[begin Listed entries]

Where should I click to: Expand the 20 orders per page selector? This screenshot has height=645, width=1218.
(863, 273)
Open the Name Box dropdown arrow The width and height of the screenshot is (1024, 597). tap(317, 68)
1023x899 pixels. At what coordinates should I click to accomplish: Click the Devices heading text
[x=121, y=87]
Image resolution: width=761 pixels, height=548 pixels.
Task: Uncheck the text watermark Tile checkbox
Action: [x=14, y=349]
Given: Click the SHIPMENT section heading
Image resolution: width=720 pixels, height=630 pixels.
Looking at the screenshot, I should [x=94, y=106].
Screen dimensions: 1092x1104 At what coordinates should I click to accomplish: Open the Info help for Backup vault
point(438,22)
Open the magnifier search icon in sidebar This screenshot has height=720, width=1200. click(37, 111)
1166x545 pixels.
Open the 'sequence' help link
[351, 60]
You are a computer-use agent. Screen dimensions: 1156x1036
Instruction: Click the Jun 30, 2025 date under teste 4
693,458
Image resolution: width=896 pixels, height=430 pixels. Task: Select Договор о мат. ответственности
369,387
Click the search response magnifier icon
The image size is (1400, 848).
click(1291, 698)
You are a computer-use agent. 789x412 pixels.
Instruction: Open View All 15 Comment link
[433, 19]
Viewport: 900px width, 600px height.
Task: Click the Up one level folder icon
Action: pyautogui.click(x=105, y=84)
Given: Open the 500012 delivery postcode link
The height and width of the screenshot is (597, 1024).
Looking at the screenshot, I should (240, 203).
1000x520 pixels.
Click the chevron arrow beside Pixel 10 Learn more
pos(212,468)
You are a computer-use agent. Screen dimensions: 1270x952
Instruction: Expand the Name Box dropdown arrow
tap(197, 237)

[end Listed entries]

Work to be completed: Please reproduce every item above word for word.

Answer to this problem:
Where should I click to: Expand the 20 orders per page selector? This screenshot has height=645, width=1218.
(863, 273)
Open the Name Box dropdown arrow The width and height of the screenshot is (1024, 597). tap(317, 68)
1023x899 pixels. At what coordinates should I click to accomplish: Click the Devices heading text
[x=121, y=87]
Image resolution: width=761 pixels, height=548 pixels.
Task: Uncheck the text watermark Tile checkbox
Action: [x=14, y=349]
Given: Click the SHIPMENT section heading
Image resolution: width=720 pixels, height=630 pixels.
Looking at the screenshot, I should [x=94, y=106].
Screen dimensions: 1092x1104 At what coordinates should I click to accomplish: Open the Info help for Backup vault
point(438,22)
Open the magnifier search icon in sidebar This screenshot has height=720, width=1200. click(37, 111)
1166x545 pixels.
Open the 'sequence' help link
[351, 60]
You are a computer-use agent. Screen dimensions: 1156x1036
Instruction: Click the Jun 30, 2025 date under teste 4
693,458
Image resolution: width=896 pixels, height=430 pixels. Task: Select Договор о мат. ответственности
369,387
Click the search response magnifier icon
The image size is (1400, 848).
click(1291, 698)
You are a computer-use agent. 789x412 pixels.
Instruction: Open View All 15 Comment link
[433, 19]
Viewport: 900px width, 600px height.
Task: Click the Up one level folder icon
Action: pyautogui.click(x=105, y=84)
Given: Open the 500012 delivery postcode link
The height and width of the screenshot is (597, 1024).
Looking at the screenshot, I should (240, 203).
1000x520 pixels.
Click the chevron arrow beside Pixel 10 Learn more
pos(212,468)
You are a computer-use agent. Screen dimensions: 1270x952
Instruction: Expand the Name Box dropdown arrow
tap(197, 237)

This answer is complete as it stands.